[Saved entries]
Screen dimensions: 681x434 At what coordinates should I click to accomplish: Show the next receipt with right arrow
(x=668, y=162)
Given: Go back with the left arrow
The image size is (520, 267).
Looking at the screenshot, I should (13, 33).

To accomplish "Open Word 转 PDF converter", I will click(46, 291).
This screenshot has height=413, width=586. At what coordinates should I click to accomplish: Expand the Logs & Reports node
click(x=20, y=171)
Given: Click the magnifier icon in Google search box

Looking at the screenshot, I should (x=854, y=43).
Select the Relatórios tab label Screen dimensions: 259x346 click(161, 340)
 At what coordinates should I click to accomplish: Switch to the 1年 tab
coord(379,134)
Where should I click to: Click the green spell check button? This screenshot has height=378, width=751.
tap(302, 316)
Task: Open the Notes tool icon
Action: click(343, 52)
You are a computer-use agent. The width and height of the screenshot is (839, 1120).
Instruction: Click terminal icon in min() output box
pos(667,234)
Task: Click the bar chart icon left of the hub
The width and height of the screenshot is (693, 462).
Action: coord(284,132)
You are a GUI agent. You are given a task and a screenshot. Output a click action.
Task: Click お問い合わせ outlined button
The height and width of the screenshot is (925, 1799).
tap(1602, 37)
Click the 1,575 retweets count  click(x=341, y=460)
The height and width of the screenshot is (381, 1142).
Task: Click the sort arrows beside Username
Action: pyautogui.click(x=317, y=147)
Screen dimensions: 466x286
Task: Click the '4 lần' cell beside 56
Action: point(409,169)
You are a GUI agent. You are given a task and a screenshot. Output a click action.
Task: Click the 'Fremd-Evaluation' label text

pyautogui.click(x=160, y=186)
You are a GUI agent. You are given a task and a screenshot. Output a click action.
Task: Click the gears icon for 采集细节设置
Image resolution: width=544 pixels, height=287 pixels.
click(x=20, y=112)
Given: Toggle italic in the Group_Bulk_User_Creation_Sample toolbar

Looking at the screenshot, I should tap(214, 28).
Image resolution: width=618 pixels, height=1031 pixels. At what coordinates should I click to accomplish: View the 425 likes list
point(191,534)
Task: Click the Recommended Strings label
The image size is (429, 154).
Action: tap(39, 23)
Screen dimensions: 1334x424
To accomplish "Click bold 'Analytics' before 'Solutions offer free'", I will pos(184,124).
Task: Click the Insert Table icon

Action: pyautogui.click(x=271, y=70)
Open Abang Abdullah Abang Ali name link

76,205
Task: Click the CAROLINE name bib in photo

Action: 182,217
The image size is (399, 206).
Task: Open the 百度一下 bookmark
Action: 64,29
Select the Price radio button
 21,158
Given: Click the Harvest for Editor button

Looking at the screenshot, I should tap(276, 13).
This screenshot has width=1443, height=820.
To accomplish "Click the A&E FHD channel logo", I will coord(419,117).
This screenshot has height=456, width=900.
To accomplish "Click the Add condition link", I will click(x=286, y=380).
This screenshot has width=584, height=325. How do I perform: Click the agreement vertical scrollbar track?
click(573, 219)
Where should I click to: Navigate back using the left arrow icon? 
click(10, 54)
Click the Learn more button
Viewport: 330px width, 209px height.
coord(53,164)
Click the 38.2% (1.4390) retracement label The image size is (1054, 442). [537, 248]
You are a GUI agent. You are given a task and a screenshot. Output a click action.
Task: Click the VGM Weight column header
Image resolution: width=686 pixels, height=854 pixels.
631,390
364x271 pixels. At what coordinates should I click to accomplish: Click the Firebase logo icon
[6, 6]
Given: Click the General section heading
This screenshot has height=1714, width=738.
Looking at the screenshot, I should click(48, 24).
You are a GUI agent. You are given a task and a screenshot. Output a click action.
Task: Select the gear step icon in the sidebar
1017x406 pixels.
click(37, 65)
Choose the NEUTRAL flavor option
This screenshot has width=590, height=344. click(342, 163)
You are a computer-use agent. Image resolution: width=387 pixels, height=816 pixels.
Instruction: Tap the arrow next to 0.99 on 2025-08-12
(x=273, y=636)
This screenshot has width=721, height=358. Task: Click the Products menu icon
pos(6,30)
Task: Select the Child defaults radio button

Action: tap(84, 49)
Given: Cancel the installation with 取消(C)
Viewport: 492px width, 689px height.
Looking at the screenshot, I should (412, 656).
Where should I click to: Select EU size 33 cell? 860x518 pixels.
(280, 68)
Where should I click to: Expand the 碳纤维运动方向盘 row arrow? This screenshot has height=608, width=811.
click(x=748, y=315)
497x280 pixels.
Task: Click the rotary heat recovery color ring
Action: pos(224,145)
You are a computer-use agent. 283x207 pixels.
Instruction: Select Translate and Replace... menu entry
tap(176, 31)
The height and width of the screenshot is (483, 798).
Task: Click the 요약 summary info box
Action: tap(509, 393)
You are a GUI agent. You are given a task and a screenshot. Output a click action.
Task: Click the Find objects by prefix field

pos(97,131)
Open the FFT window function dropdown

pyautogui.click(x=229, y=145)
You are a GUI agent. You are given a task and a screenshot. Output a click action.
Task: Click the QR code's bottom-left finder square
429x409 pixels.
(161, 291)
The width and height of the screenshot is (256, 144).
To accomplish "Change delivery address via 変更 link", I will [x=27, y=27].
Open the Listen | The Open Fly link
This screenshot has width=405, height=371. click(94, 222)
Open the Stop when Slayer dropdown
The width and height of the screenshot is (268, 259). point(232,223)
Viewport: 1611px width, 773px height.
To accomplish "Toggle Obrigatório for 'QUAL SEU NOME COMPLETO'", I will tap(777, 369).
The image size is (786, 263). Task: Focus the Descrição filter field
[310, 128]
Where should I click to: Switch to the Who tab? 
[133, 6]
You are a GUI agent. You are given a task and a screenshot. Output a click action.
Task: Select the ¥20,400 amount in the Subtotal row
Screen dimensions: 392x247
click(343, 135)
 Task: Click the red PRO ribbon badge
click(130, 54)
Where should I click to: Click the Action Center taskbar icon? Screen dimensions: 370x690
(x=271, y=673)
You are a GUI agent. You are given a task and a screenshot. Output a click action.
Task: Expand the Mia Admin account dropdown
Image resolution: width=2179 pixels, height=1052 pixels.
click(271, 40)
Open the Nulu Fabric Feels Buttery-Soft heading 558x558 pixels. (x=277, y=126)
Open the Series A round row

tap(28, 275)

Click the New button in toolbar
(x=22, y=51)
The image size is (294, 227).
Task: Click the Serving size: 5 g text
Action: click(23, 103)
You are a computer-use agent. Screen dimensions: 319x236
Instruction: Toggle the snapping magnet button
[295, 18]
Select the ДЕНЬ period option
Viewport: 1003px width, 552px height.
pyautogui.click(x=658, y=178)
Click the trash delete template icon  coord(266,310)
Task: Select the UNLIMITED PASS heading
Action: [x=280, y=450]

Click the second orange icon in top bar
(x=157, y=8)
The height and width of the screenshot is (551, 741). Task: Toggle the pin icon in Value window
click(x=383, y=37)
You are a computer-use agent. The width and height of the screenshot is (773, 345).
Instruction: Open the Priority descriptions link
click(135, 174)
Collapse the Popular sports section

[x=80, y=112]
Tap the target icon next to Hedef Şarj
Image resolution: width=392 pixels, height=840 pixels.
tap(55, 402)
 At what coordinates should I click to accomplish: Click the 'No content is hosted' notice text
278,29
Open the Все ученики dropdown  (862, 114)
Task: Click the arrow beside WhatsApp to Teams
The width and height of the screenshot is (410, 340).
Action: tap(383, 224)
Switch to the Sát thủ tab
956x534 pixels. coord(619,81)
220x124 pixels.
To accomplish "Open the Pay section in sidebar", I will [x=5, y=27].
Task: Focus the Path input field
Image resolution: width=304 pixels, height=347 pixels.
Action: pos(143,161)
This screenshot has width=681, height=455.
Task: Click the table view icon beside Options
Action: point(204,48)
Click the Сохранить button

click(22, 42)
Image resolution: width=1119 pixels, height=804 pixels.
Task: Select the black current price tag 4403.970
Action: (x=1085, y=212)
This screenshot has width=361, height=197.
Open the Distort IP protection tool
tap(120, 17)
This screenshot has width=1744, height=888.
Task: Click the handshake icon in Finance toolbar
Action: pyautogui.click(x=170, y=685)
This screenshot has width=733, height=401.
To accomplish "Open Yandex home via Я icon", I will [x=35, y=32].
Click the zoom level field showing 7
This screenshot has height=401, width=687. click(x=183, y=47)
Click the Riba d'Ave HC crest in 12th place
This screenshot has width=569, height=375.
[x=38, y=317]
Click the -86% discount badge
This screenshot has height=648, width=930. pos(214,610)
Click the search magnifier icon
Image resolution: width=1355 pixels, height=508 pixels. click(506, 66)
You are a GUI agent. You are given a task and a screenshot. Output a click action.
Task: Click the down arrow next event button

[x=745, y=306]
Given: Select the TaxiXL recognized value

## [To do]
Beginning at the line above that contains "Where should I click to: Switch", return each line exactly through the line that contains "You are a computer-use agent. Screen", and no others.

## [Response]
Where should I click to: Switch to the Who tab? 
[133, 6]
You are a GUI agent. You are given a task and a screenshot. Output a click action.
Task: Select the ¥20,400 amount in the Subtotal row
Screen dimensions: 392x247
click(343, 135)
 Task: Click the red PRO ribbon badge
click(130, 54)
Where should I click to: Click the Action Center taskbar icon? Screen dimensions: 370x690
(x=271, y=673)
You are a GUI agent. You are given a task and a screenshot. Output a click action.
Task: Expand the Mia Admin account dropdown
Image resolution: width=2179 pixels, height=1052 pixels.
click(271, 40)
Open the Nulu Fabric Feels Buttery-Soft heading 558x558 pixels. (x=277, y=126)
Open the Series A round row

tap(28, 275)

Click the New button in toolbar
(x=22, y=51)
The image size is (294, 227).
Task: Click the Serving size: 5 g text
Action: click(23, 103)
You are a computer-use agent. Screen dimensions: 319x236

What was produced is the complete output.